Gabriele D'Ottavio - 31.05.2014
L'Italia vista dalla Germania

All’indomani del voto europeo, agli elettori italiani più esperti saranno forse tornate alla mente le elezioni amministrative del giugno 1975 e le successive elezioni politiche del 1976, quando il Pci balzò d’un tratto al 34,4%. È fin troppo ovvio rilevare che sul piano storico ogni possibile accostamento lascia il tempo che trova. Il Pd non è il Pci e il contesto del 2014 non ha nulla a che vedere con quello della metà degli anni Settanta. Eppure, può essere interessante ricordare la risonanza internazionale che ebbe all’epoca il risultato del Pci e riflettere sul modo in cui è stato accolto all’estero il recente successo del Pd, soprattutto in Germania.   

 

L’Italia «sorvegliato speciale»

 

A metà degli anni Settanta l’eventualità, improvvisamente divenuta plausibile, che i comunisti italiani potessero giungere al potere – sia pure non necessariamente attraverso il cosiddetto «sorpasso», ma piuttosto nel quadro di un ventilato compromesso storico con la Dc – suscitò grande preoccupazione negli Stati Uniti e nelle principali cancellerie europee, soprattutto per le possibili conseguenze che un tale scenario avrebbe potuto avere sulla vulnerabilità del sistema occidentale e sull’integrazione europea. All’epoca la situazione italiana venne valutata con particolare apprensione anche alla luce di quanto stava accadendo negli altri paesi dell’Europa meridionale: la Rivoluzione dei Garofani in Portogallo, la caduta del governo militare in Grecia e la fine del regime dittatoriale spagnolo con la morte di Franco. Accanto agli americani e ai britannici, anche i tedeschi occidentali espressero grande preoccupazione. È cosa nota che a margine del vertice delle maggiori potenze industrializzate, svoltosi a Puerto Rico nel luglio 1976, l’allora Cancelliere socialdemocratico Helmut Schmidt dichiarò che l’aiuto occidentale all’economia dell’Italia sarebbe stato condizionato all’esclusione dei comunisti da responsabilità governative.
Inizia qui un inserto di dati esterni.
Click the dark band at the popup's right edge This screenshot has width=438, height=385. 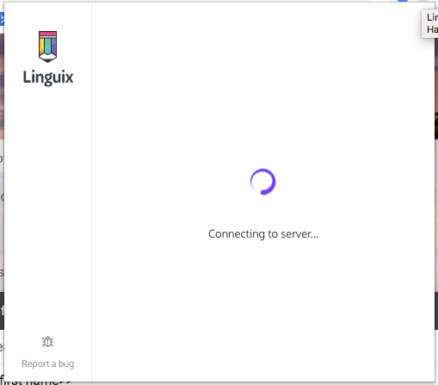436,311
Da allora, e nonostante la scomparsa del Pci, lo sguardo dei tedeschi sull’Italia è rimasto vigile, preoccupato e talvolta anche prevenuto.

 

L’Italia partner strategico

 

Dopo il risultato di domenica scorsa l’Italia sembrerebbe avere qualche chance in più per affrancarsi dall’etichetta di «sorvegliato speciale», che, a torto o a ragione, all’estero si è continuato ad appiccicarle addosso anche dopo la fine della Guerra fredda. Segnali in questo senso si possono cogliere già dal modo in cui la stampa estera ha sottolineato l’eccezionalità del risultato italiano e, in particolare, da come il presidente del Consiglio è stato accolto a Bruxelles da Angela Merkel. «Ѐ arrivato il matador», avrebbe esclamato al suo arrivo. E in effetti, soprattutto a Berlino le ragioni per un mutamento di prospettiva nei confronti dell’Italia non mancano. Con il voto di domenica il governo Renzi ha avuto la legittimazione elettorale che ancora gli mancava e potrà ora affrontare il semestre di Presidenza dell’UE da una posizione di forza. Il Pd non solo è ora il primo partito del Gruppo socialista europeo, ma è stato anche il più votato in Europa: 11.203.231 voti contro i 10.374.758 ottenuti complessivamente dalla CDU/CSU.  È un dato di cui la Merkel, soprannominata la «regina d’Europa», non può non tenere conto. Come è stato notato oltralpe, anche il voto italiano ha certificato la presenza di un ostentato e diffuso euroscetticismo. Tuttavia, la sua portata politica non è evidentemente paragonabile a quanto è  avvenuto in Francia o in Inghilterra. Agli occhi dei tedeschi, che si sentono comprensibilmente accerchiati da forze ostili alla loro visione della politica europea, l’Italia appare ora un partner strategico indispensabile con cui formare l’annunciata Grande coalizione europea. L’Italia ha dunque una grande occasione per ritagliarsi un ruolo importante come alleato dei tedeschi nella lotta comune contro le forze nazionaliste e populiste. Al tempo stesso, ha tutte le carte in regole per diventare la portavoce delle istanze dei paesi economicamente meno «virtuosi» che hanno urgentemente bisogno di allentare la morsa dell’austerità.

 

 La «Cenerentola d’Europa» tra speranze e insidie

 

Dopo il voto di ieri l’Italia ha, dunque, l’opportunità di inserirsi al livello europeo nelle alleanze e nelle coalizioni non scritte che contano. Che non si tratti di un’operazione facile è ancora una volta la nostra storia a ricordarcelo. Sulle pagine del «Corriere della Sera» è stata per esempio evocata la vittoria della Dc di Fanfani del 1958. È bene ricordare a tal proposito che proprio nel 1958 furono gettate le basi del tandem franco-tedesco, un’intesa dalla quale nel lungo periodo la Germania beneficiò più della Francia, mentre l’Italia uscì fortemente ridimensionata nelle sue aspirazioni di contare di più sulla scena europea. Dietro la speranza di poter affrancare l’Italia dall’immagine di «Cenerentola d’Europa» si nascondono anche delle insidie. Per superarle potrebbe forse essere di una qualche utilità anche riflettere sugli errori commessi nel passato.